冷月柔白嫩的手腕上鮮血淋漓的滴落下來,落在潔白的被褥之上,仿佛怒放的一朵朵紅梅,極為絢麗醒目。


    白染見狀,劍眉緊蹙,不由的心口一痛。


    “你們沒聽到她的話麽?”


    “她一介弱女子,如今做了如此決絕之事,你們還有甚麽不滿意之處?”


    白染慢慢迴轉過頭來,對著眾位仙長老怒目而視。


    “這——”


    “罷了!罷了!畢竟是條鮮活的生命,既然他如同廢人一般,日後嚴加看管罷了,如今,留得她們母子兩條性命吧!”

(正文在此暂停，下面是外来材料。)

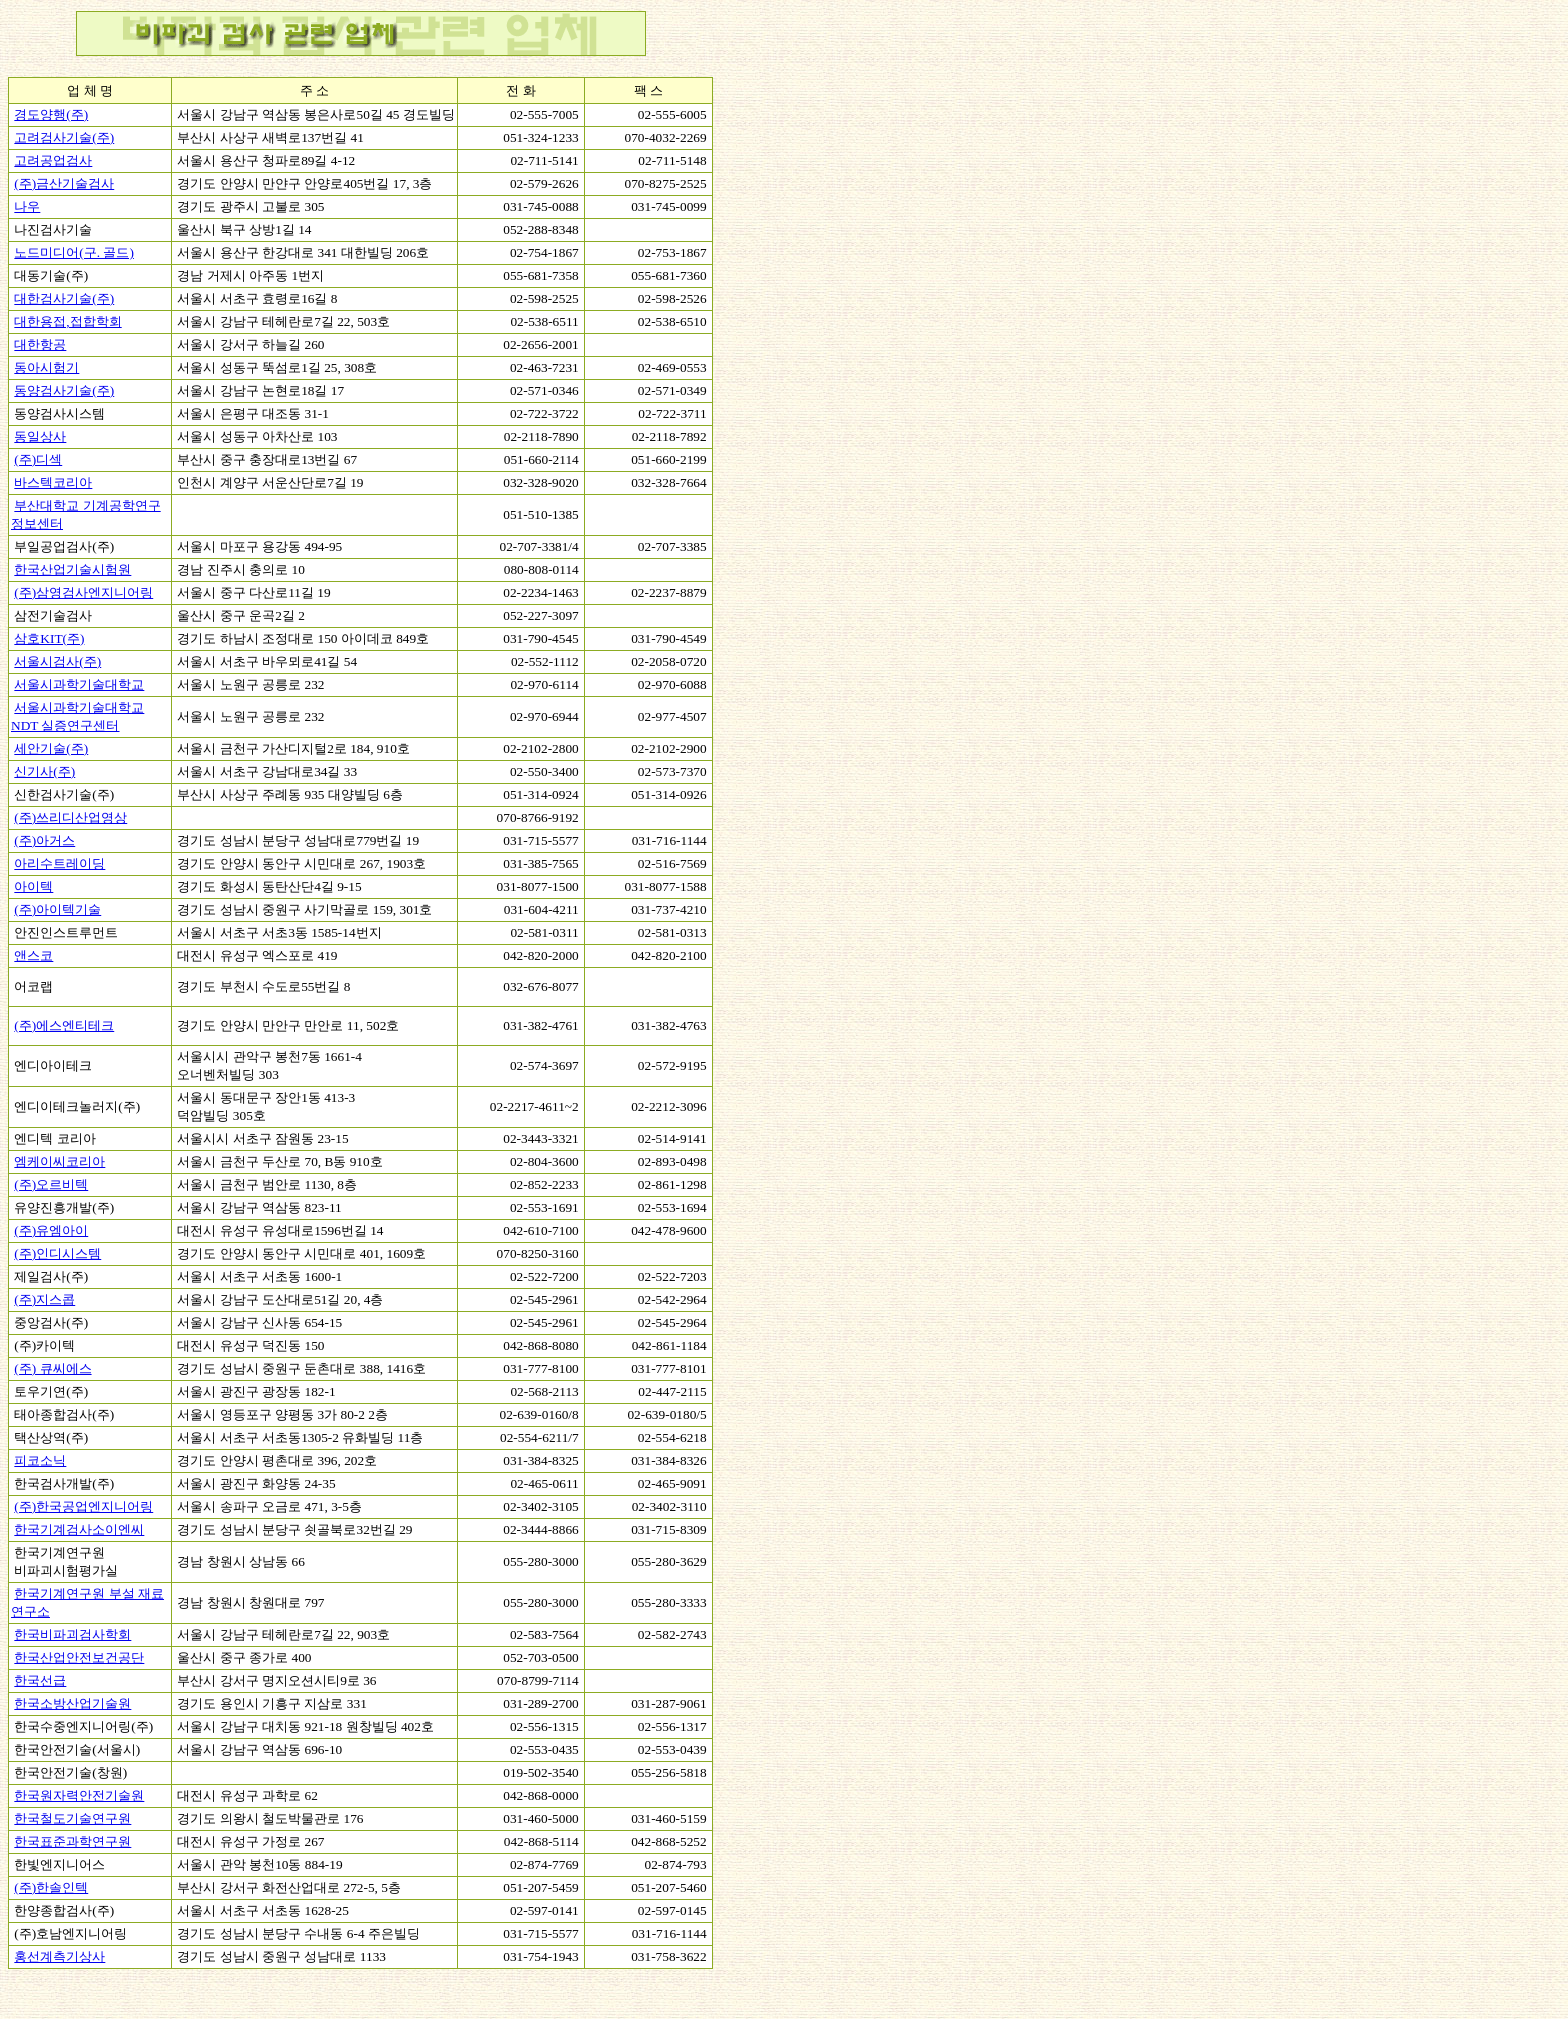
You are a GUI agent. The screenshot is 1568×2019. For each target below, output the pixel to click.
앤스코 (33, 955)
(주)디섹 (38, 459)
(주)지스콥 (44, 1299)
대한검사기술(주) (64, 298)
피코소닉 (40, 1460)
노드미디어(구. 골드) (74, 252)
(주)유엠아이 (51, 1230)
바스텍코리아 (53, 482)
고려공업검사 (53, 160)
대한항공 (40, 344)
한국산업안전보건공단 (79, 1657)
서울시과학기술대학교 (79, 684)
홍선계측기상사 (59, 1956)
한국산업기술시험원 (72, 569)
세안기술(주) (51, 748)
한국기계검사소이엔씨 (79, 1529)
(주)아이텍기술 (57, 909)
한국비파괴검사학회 (72, 1634)
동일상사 (40, 436)
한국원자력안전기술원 (79, 1795)
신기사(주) (44, 771)
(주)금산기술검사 (64, 183)
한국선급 (40, 1680)
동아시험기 (46, 367)
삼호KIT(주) (49, 638)
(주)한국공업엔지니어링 (83, 1506)
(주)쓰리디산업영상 (70, 817)
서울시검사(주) (57, 661)
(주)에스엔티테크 (64, 1025)
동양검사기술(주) (64, 390)
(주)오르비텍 (51, 1184)
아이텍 (33, 886)
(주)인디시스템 (57, 1253)
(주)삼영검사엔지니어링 (83, 592)
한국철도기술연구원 (72, 1818)
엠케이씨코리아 (59, 1161)
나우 (27, 206)
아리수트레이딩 (59, 863)
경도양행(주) (51, 114)
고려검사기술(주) (64, 137)
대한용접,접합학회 (67, 321)
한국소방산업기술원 (72, 1703)
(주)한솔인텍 (51, 1887)
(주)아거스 (44, 840)
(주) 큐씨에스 (52, 1368)
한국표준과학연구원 (72, 1841)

    眾仙長老商議過後,對冷月柔說道:“既然你廢去了嬰孩的靈根,先留下再做觀察,待日後,如若這嬰孩再出異象,可休怪我們再無情,我們必會第一時間斬殺於他!”


    說罷,眾仙長老敷衍著向白染粗略地行禮,皆都氣唿唿地轉身離去。


    眾仙人來到屋外,見被守衛擋在屋外的那位白須仙人,因心中氣憤,皆都鐵青著臉色迅速消散,誰都沒和他說上一個字。


    白須仙人隻得疑惑地望著眾仙長老離去的身影,暗自揣度。


    屋內。


    冷月柔臉色愈發蒼白無比,原本玫瑰色的粉唇更是毫無血色。


    冷月柔一直死死地盯住門口,見眾仙長老一一走出屋外,她才鬆了一口氣。


    “哇!”一大口鮮血噴湧了而出。


    冷月柔直挺挺的向後一躺,嘴角流血,雙目緊閉。


    她再也無法支撐,瞬間暈厥過去。


    “月柔!月柔!”


    白淵和白染同時撲將到床頭。


    潔白的被褥,早被冷月柔和那嬰孩的鮮血染成一片赤紅之色。


    明晃晃的白襯著那毫無規律的赤紅之色,甚是觸目驚心。


    冷月柔氣若遊絲,此刻,隻有出氣的份兒,卻無進氣之力。


    再看那個嬰孩,更是連嬰兒最基本的哭嚎之聲都無。


    母子二人皆是一片死寂。


    “她們?是都死了麽?”


    “費了這麽大的力?都死了?”


    “死?”


    白染的頭腦突然一熱,他眼前發花,一陣眩暈。


    白淵淚眼朦朧地望著死一般無聲的母子,此刻,愧疚上頭,他腦袋炸裂。


    “我這是怎麽了?為何方才沒護住她們?”


    不知為何,方才眾仙長老要殺自己妻兒之時,他會本能的避開?


    此刻的白淵,懊悔至極。


    “月柔!你醒醒啊!睜開眼睛,看看我!”


    白淵拉著月柔蒼白無血色的手,哭泣著說道。


    “滾開!少在這裏假惺惺的作態!”


    白染定住心神,粗暴地扯開白淵拉住冷月柔的手。


    “我......”


    白淵竟然被白染罵得啞口無言。


    確實,方才他無意識的舉動,作為冷月柔的夫君而言,確實令人匪夷所思。


    迴過神來的白染,看著將死的冷月柔,再也顧不得甚麽繁文縟節。


    他一把抱起冷月柔,單掌按在她的後背之處,一股股靈氣緩緩進入冷月柔的體內。


    半晌過後,冷月柔口中發出了一聲微弱的哼哼聲,她迴轉過神來。


    雖然她還未能蘇醒過來,但唿吸逐漸平穩。


    白染顧不得擦拭滿頭滾落的汗滴兒,見冷月柔轉危為安,不由得鬆了一口氣。


    “你的孩兒!你自己渡靈力吧!”


    白染見仍在一旁呆呆發愣的白淵,冷冷地說道。


    “哦!”白淵聽聞白染的話後,急忙從冷月柔身側抱起嬰孩,一道靈光閃現,那嬰孩後脖頸上的傷口登時被封住,傷口恢複成正常的嬌嫩皮膚。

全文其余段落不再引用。